Copy the records from the line with "Task: Click the import objects toolbar icon" through the end of the records, changing "team crest" to "club badge" and keeping everything else the same. Leave the pictures out.

(Entries on where items appear)

● ● ● ● ●

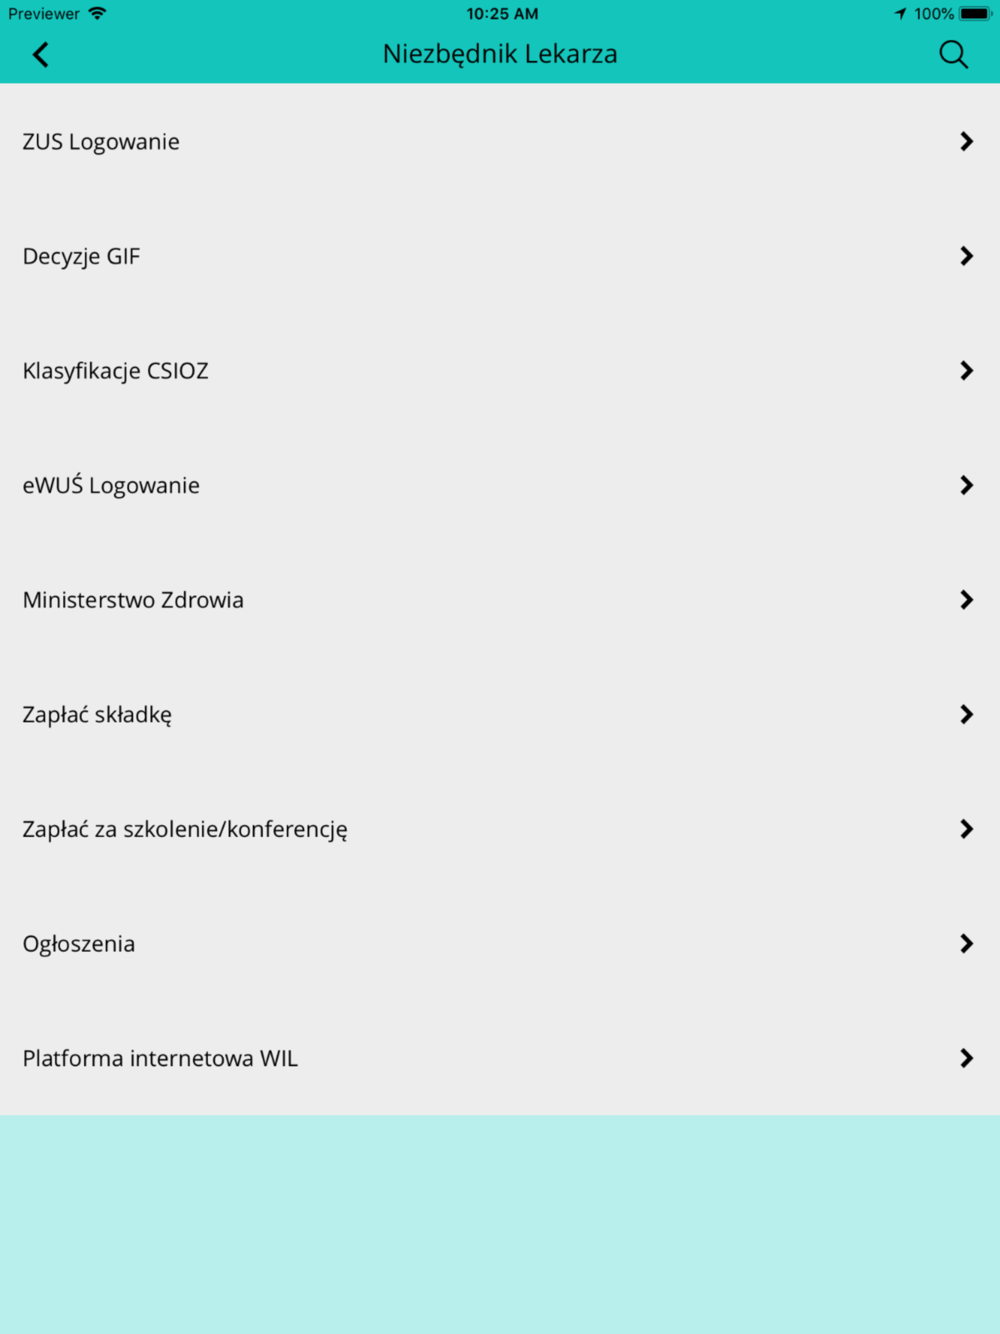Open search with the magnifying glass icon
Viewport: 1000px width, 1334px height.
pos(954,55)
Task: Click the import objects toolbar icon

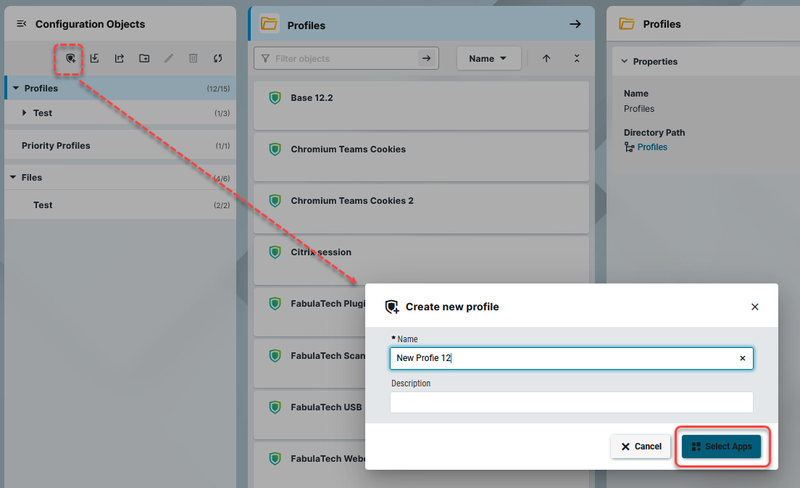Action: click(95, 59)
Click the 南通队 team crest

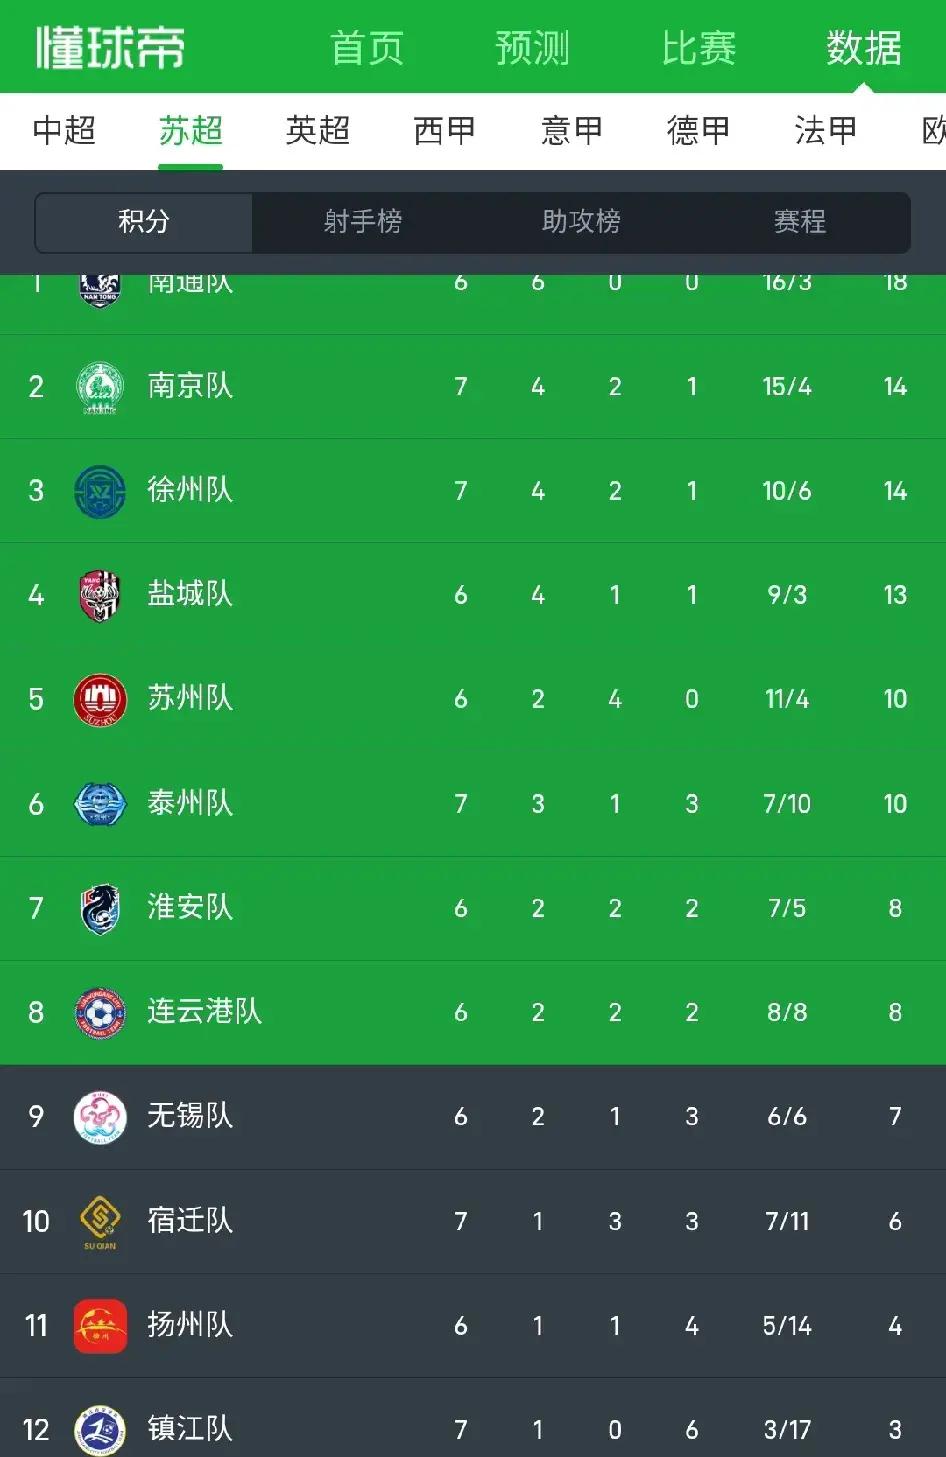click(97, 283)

● ● ● ● ●

▸ Finished answer:
Task: Click the import objects toolbar icon

Action: click(95, 59)
Click the 南通队 club badge

click(97, 283)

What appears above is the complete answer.